Sloan found himself as one of three leaders, chosen by the team in May, alongside goalkeeper George Pinner and fellow midfielder Phil Roper. “It was a proud moment,” says Sloan.

So too for the Sloan family, his father, Martin, having played for Ireland and GB and his mother Adele as an Irish women’s international.

Sloan says: “Hockey has been a huge part of our lives. They have been there for me every step of the way; every low and high point.

“Waiting for the email for Rio selection, they were by my side and it was an incredible moment to share that with them.”

Not least with the exact symmetry of two Sloans having played at the longstanding Azlan Shah tournament in Malaysia.

“My dad played 30 years ago in Ipoh and so to be part of the tournament [in May] was really cool and to go and win it was awesome.”

Since Sloan and Co took up the captaincy mantle from Middleton, there have been an array of Test matches in the lead-up to the EuroHockey Championships.

Such is the hockey calendar – Middleton is even edging towards an incredible 400 caps (389 outdoor matches to date) – that there are bound to be a plethora of highs and lows outside of major tournaments.

Take GB’s first title in Ipoh since 1994 for starters and then the recent 9-1 defeat to the Netherlands at last weekend’s 4 Nations tournament in Barcelona.

“One of the best things about this team is the unity,” says Sloan. “When you have defeats, it is easy to become divided and circling each other if the team isn’t strong.

“To come back from the 9-1 defeat and beat Germany 3-0 the next day was testament to the side. We weren’t looking for excuses and it showed our strength.

“The way the squad is at the moment I don’t think it really matters who wears the armband.

“Every time we play a match we have different people leading the huddle and warm-up. We are trying new ideas to innovate and try to get that leadership through the team.”

There is now, he says, collective responsibility through the team, one where “everyone has an equal voice”.

That wasn’t always the case during the Rio cycle.

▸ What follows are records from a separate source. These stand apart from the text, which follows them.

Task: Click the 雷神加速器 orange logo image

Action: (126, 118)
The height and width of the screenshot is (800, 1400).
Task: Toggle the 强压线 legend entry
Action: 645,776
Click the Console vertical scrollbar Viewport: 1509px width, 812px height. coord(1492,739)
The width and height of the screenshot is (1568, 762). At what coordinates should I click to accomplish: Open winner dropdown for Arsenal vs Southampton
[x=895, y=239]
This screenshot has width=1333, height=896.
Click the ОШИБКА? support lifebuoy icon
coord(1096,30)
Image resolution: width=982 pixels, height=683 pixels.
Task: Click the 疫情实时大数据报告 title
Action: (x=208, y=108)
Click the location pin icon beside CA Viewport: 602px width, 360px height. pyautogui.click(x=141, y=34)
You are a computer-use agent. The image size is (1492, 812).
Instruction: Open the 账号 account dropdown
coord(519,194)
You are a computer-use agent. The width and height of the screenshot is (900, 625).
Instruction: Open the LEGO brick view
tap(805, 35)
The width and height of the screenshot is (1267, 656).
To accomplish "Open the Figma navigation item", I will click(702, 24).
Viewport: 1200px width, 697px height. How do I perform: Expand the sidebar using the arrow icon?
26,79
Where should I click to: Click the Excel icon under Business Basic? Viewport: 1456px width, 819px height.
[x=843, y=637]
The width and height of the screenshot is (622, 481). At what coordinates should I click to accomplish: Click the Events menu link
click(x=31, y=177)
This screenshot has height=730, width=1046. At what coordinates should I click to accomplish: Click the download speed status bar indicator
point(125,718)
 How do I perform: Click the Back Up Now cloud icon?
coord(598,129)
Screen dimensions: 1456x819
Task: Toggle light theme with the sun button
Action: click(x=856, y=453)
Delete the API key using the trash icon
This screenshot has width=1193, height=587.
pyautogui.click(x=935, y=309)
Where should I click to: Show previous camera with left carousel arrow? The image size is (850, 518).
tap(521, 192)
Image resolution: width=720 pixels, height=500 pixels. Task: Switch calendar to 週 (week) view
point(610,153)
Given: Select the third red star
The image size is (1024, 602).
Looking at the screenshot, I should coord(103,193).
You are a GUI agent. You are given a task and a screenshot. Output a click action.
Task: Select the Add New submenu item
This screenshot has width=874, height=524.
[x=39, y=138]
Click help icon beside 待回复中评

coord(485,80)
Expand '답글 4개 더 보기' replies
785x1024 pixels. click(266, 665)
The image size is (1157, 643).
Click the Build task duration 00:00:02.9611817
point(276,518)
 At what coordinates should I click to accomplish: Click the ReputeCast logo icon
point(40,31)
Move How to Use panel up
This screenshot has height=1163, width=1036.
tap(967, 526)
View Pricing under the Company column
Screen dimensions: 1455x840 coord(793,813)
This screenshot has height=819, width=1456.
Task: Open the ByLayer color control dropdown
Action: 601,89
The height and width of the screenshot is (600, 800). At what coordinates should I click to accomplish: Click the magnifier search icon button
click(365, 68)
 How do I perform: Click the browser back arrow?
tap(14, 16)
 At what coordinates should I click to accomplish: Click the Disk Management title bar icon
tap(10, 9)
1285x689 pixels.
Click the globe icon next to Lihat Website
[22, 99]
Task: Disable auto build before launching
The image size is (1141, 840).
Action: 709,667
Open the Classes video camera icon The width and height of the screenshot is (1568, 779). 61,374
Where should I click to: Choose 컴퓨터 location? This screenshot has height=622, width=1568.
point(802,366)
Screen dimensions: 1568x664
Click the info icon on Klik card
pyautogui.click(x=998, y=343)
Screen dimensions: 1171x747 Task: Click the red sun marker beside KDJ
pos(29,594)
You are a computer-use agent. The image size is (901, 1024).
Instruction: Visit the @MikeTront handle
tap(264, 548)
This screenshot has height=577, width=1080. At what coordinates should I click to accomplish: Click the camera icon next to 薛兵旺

The pressures of elite hockey saw Ashley Jackson, one of England’s most gifted players, leave the centralised programme to such an extent that he is (for now) carving out a career in ice hockey.

“He wasn’t enjoying the training aspect and the daily grind,” admits Sloan. “It was clear to him that he wasn’t enjoying it.

“It’s a good decision from him to take a break from it. Maybe in a few years the passion will reignite and he might come and try and be back in the squad. But he has to do something that he enjoys.”

Sloan, conversely, is hockey focused and freely in love with the game which was so nearly curtailed by a series of injuries during his three-year stint while qualifying as a GB international.

During his international exile in England he endured a double dose of hamstring injuries and stress fractures over a two-year period.

“I never thought it might be the wrong decision,” he recalls. “There were certainly moments of real low points in terms of ambitions and not being able to play hockey.

“It took a lot of mental strength in a time of uncertainty.”

The move from Loughborough to champions Wimbledon added some much-needed vigour to his outlook.

“There were a load of different challenges but the club hockey at Wimbledon in the last few years has been a major positive for me,” he adds.

“If you can get through those difficult moments then it really helps you in your career. You develop skills to get you through those disappointments and use those experiences.”

And so to Amsterdam and the trio’s first real captaincy test together in a major tournament.

England men first play Poland on Sunday morning before group stage games between Germany and Ireland.

Sloan says that the influx of new players, plus the addition of assistant coach Russell Garcia earlier this year is a catalyst for a new beginning.

“I don’t think it’s a case that it’s exciting that we’ve lost guys from the squad [Jackson, Nick Catlin and Iain Lewers]. It’s exciting that we’ve gained a group of excited young players as well as Russell coming in. We’re looking forward to it.”